Condiments maker H.J. Heinz Company (HNZ) on Friday received some positive commentary from analysts at Bank of America.
The firm maintained its “Neutral” rating on HNZ but lifted its price target from $58 to $59. That new target suggests a small upside to the stock’s Wednesday closing price of $57.62.
A Bank of America analyst commented, “Key takeaways: 1) HNZ expects a significant ramp up in sales, particularly volumes, over F2H13 due to increased marketing and innovation.” Continuing, “We are raising our F13 EPS estimate from $3.47 to $3.53, primarily due to a lower tax rate which is down from 22% to 20% ($0.09 p/s). We are lowering our operating profit forecast from $1.734bn to $1.713bn due to lower margins in NACP and Rest of World (ROW). We are forecasting 4.1% organic sales growth with a mix of 2.2% vol/mix and 1.9% pricing.”
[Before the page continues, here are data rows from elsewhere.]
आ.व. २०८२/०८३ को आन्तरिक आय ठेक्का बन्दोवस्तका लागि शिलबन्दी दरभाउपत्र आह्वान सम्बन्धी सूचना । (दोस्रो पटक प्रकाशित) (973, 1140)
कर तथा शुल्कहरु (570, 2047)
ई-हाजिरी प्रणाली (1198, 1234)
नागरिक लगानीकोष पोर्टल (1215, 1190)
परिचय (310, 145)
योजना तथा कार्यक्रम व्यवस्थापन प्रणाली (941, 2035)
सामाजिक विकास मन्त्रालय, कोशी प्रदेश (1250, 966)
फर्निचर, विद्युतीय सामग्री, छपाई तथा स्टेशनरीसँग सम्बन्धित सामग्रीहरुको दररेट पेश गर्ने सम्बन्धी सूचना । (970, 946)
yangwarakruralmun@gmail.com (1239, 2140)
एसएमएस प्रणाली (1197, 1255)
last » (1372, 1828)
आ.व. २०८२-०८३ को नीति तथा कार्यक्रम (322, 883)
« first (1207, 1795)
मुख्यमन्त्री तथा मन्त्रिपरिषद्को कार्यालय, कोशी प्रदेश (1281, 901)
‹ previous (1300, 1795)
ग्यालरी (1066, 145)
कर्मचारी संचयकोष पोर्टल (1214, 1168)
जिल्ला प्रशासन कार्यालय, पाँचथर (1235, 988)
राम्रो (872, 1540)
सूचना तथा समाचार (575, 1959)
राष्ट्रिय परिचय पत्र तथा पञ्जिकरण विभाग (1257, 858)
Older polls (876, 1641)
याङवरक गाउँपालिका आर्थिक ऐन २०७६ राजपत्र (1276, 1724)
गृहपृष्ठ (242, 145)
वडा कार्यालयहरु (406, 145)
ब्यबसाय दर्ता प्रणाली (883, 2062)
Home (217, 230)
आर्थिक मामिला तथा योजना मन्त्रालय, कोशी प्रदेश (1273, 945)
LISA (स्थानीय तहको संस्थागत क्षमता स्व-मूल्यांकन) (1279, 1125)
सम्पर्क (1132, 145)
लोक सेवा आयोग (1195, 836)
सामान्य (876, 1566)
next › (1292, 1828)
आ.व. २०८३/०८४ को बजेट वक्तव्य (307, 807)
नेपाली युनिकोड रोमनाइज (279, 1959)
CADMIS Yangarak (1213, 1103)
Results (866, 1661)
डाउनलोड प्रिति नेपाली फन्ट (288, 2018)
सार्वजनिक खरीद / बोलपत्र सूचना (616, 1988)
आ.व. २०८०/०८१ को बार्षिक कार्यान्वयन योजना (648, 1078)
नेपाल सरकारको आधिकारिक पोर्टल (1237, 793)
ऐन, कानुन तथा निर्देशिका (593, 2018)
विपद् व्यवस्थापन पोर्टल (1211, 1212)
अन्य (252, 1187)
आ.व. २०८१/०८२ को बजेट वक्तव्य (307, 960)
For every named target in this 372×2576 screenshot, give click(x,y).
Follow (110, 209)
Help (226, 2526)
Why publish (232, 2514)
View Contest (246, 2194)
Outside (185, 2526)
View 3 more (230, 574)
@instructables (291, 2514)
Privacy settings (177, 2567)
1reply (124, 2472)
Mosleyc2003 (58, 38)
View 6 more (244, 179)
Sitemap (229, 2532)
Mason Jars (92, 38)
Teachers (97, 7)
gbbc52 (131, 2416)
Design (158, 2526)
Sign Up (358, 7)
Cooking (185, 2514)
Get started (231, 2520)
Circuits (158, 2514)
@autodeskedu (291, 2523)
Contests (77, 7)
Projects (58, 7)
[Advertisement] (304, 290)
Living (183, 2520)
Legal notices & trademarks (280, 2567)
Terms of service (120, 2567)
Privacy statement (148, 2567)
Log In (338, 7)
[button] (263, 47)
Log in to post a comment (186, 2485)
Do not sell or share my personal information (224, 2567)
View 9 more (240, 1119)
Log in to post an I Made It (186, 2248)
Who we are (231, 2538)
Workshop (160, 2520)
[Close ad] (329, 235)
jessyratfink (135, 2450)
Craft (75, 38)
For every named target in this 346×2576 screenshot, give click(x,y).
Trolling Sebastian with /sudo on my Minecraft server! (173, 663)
Heinz shares were mostly flat in premarket trading Friday. The stock has risen about 6.6% year-to-date.
The Bottom Line
We have been recommending shares of H.J. Heinz (HNZ) since Jan.24, 2009, when the stock was trading at $35.06. The company has a 3.58% dividend yield, based on Wednesday’s closing stock price of $57.62.
H.J. Heinz Company (HNZ) is a “Recommended” dividend stock, holding a Dividend.com DARS™ Rating of 3.6 out of 5 stars.